> **Stored rows**:
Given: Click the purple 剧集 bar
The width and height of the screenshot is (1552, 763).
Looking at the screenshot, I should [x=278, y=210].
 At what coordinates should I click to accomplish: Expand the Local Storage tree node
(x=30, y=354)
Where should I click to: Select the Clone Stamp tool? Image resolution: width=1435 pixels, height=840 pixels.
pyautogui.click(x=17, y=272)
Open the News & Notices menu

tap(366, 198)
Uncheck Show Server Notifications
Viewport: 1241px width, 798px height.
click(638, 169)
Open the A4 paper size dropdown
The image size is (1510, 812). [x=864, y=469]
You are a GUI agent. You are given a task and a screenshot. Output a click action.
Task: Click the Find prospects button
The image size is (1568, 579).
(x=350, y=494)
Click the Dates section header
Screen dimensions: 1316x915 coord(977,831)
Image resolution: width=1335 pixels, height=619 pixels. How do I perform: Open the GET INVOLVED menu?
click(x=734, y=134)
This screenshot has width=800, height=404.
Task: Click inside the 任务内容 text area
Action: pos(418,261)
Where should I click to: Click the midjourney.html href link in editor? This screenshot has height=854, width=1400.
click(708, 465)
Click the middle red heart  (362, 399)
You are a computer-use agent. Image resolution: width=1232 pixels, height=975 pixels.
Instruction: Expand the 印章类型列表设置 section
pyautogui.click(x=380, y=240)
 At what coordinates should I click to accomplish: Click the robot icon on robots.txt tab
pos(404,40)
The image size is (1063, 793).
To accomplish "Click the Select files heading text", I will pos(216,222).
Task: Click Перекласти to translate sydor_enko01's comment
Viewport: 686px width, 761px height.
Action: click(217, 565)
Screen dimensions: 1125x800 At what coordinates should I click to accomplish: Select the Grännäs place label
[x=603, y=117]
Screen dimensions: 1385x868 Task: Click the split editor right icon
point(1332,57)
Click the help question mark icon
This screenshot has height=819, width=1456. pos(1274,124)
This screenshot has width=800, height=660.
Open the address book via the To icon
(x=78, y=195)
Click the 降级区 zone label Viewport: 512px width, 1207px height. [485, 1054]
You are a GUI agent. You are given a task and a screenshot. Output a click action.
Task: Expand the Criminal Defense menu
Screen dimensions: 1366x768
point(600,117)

> **Instructions for the task**:
Copy out all of the material above word for word, keeping every line as it stands.

> **Response below**:
Given: Click the purple 剧集 bar
The width and height of the screenshot is (1552, 763).
Looking at the screenshot, I should [x=278, y=210].
 At what coordinates should I click to accomplish: Expand the Local Storage tree node
(x=30, y=354)
Where should I click to: Select the Clone Stamp tool? Image resolution: width=1435 pixels, height=840 pixels.
pyautogui.click(x=17, y=272)
Open the News & Notices menu

tap(366, 198)
Uncheck Show Server Notifications
Viewport: 1241px width, 798px height.
click(638, 169)
Open the A4 paper size dropdown
The image size is (1510, 812). [x=864, y=469]
You are a GUI agent. You are given a task and a screenshot. Output a click action.
Task: Click the Find prospects button
The image size is (1568, 579).
(x=350, y=494)
Click the Dates section header
Screen dimensions: 1316x915 coord(977,831)
Image resolution: width=1335 pixels, height=619 pixels. How do I perform: Open the GET INVOLVED menu?
click(x=734, y=134)
This screenshot has width=800, height=404.
Task: Click inside the 任务内容 text area
Action: pos(418,261)
Where should I click to: Click the midjourney.html href link in editor? This screenshot has height=854, width=1400.
click(708, 465)
Click the middle red heart  (362, 399)
You are a computer-use agent. Image resolution: width=1232 pixels, height=975 pixels.
Instruction: Expand the 印章类型列表设置 section
pyautogui.click(x=380, y=240)
 At what coordinates should I click to accomplish: Click the robot icon on robots.txt tab
pos(404,40)
The image size is (1063, 793).
To accomplish "Click the Select files heading text", I will pos(216,222).
Task: Click Перекласти to translate sydor_enko01's comment
Viewport: 686px width, 761px height.
Action: click(217, 565)
Screen dimensions: 1125x800 At what coordinates should I click to accomplish: Select the Grännäs place label
[x=603, y=117]
Screen dimensions: 1385x868 Task: Click the split editor right icon
point(1332,57)
Click the help question mark icon
This screenshot has height=819, width=1456. pos(1274,124)
This screenshot has width=800, height=660.
Open the address book via the To icon
(x=78, y=195)
Click the 降级区 zone label Viewport: 512px width, 1207px height. [485, 1054]
You are a GUI agent. You are given a task and a screenshot. Output a click action.
Task: Expand the Criminal Defense menu
Screen dimensions: 1366x768
point(600,117)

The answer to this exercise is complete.